Numa publicação na Truth Social, Trump fala da “guerra terrível e violenta” na Ucrânia para defender que se na altura “houvesse uma liderança forte nos Estados Unidos e na Ucrânia” nunca teria acontecido. Diz que se fosse presidente à data, Putin nunca teria atacado. “Herdei uma guerra que nunca devia ter acontecido", disse.
Depois de uma breve introdução, e no rescaldo do plano de paz que os EUA apresentaram, que foi alvo de críticas por parte de Volodymyr Zelensky, assim como dos líderes da União Europeia, Trump passa ao ataque: a “liderança” ucraniana tem mostrado zero gratidão pelos nossos esforços", diz.

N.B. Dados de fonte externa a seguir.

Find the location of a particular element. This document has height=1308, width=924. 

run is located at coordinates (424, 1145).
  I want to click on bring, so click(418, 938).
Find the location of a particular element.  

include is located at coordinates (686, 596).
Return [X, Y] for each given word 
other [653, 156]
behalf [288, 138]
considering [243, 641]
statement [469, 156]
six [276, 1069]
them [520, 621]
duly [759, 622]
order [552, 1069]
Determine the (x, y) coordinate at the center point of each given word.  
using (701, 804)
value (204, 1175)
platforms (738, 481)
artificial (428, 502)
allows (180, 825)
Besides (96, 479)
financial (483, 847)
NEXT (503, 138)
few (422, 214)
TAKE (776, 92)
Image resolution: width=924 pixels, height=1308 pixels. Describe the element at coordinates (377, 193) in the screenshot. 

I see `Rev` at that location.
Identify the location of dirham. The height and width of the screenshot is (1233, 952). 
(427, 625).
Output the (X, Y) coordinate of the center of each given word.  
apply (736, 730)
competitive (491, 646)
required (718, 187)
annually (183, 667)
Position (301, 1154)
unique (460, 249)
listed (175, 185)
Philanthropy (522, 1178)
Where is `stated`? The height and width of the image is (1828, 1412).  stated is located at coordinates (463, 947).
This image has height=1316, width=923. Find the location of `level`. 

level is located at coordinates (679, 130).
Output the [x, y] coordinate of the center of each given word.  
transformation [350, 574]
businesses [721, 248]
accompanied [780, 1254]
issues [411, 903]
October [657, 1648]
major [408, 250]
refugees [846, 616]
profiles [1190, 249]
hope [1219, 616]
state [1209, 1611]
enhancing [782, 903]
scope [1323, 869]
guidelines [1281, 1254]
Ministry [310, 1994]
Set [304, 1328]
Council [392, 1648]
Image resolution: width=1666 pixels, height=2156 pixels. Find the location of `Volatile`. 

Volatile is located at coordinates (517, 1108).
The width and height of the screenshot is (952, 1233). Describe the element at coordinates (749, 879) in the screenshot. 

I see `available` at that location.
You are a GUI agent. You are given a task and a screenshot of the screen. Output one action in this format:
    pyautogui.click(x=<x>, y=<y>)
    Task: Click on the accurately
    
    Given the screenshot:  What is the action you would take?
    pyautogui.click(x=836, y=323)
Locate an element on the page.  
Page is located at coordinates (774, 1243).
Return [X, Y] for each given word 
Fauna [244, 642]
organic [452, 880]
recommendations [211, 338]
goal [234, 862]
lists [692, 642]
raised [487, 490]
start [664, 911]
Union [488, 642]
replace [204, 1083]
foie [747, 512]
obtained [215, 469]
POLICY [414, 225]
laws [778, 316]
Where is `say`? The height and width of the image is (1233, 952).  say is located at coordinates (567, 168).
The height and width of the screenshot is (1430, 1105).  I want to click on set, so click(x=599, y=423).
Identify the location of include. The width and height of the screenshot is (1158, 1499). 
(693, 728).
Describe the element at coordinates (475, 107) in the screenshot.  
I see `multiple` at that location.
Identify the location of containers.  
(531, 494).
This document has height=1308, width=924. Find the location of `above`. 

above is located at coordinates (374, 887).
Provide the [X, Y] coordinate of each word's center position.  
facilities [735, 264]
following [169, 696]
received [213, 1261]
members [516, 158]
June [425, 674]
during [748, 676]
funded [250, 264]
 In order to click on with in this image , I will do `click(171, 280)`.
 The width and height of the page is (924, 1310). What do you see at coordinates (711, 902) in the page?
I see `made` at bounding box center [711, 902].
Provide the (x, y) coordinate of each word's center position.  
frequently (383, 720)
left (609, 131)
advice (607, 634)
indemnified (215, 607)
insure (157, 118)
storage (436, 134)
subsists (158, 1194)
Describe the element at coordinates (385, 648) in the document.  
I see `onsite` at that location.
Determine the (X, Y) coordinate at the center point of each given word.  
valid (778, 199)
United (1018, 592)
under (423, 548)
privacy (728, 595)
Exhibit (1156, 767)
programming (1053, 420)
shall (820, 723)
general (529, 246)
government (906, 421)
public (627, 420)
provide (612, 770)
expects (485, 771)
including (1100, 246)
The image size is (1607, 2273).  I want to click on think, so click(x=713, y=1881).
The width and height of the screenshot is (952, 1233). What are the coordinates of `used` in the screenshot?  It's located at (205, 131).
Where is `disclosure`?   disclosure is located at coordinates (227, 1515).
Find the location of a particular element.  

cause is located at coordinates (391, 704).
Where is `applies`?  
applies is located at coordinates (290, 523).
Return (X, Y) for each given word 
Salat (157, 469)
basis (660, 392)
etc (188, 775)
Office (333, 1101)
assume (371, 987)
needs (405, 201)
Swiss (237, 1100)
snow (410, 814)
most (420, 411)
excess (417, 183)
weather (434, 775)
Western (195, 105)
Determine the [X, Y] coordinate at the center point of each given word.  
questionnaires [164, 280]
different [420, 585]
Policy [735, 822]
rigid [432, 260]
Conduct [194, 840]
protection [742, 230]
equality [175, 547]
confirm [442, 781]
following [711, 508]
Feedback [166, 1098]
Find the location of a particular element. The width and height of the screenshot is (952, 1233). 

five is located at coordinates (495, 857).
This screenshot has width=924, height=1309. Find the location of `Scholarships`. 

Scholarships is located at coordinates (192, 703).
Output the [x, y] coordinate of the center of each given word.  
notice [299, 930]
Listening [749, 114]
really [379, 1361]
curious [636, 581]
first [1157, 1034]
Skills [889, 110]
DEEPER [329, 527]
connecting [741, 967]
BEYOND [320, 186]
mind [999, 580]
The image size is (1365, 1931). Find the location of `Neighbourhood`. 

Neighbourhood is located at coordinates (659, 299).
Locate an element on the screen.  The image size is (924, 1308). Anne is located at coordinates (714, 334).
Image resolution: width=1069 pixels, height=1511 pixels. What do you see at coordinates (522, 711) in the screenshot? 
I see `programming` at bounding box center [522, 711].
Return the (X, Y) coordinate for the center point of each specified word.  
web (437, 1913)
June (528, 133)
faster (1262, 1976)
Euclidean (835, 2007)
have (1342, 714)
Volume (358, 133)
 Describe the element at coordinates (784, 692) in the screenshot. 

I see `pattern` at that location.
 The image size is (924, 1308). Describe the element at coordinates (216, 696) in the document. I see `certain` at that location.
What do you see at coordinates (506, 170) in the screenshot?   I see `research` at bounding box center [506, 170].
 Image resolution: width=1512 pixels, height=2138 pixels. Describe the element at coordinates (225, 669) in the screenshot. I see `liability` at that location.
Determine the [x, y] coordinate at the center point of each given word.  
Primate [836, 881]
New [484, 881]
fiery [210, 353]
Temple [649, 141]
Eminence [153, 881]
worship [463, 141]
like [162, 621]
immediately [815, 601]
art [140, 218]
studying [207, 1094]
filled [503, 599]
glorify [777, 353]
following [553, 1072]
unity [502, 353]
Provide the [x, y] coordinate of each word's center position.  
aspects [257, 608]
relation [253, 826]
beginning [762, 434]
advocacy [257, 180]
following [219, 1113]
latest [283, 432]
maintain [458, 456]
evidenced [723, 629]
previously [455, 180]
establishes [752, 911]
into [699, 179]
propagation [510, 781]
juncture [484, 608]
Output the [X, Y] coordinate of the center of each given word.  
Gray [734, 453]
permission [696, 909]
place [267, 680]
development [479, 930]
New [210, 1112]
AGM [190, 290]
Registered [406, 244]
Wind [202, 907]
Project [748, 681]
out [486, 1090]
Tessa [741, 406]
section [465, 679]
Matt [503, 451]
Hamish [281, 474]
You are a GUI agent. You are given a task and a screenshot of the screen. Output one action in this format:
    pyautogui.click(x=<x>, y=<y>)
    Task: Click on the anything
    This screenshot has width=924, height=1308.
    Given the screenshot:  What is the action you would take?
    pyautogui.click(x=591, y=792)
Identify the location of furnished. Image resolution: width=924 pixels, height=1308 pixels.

O presidente dos EUA lança também a farpa à Europa, que "continua a comprar petróleo à Rússia", defendendo o papel do país que comanda na defesa da Ucrânia. "Os EUA continuam a vender enormes quantidades de armas à NATO, para distribuir à Ucrânia”, lembra.
Após esta publicação, o secretário do Conselho Nacional para a Defesa e Segurança da Ucrânia, Rustem Umerov, veio afirmar, no X, que o seu país não é ingrato para com os EUA. Pelo contrário, diz que a Ucrânia “valoriza os seus parceiros norte-americanos”.
Umerov, que está em Genebra, onde se realiza uma reunião para discutir o plano de paz que Trump quer ver aceite até à próxima quinta-feira, diz que está a ser trabalhada uma contraproposta ucraniana que incluirá as prioridades do país.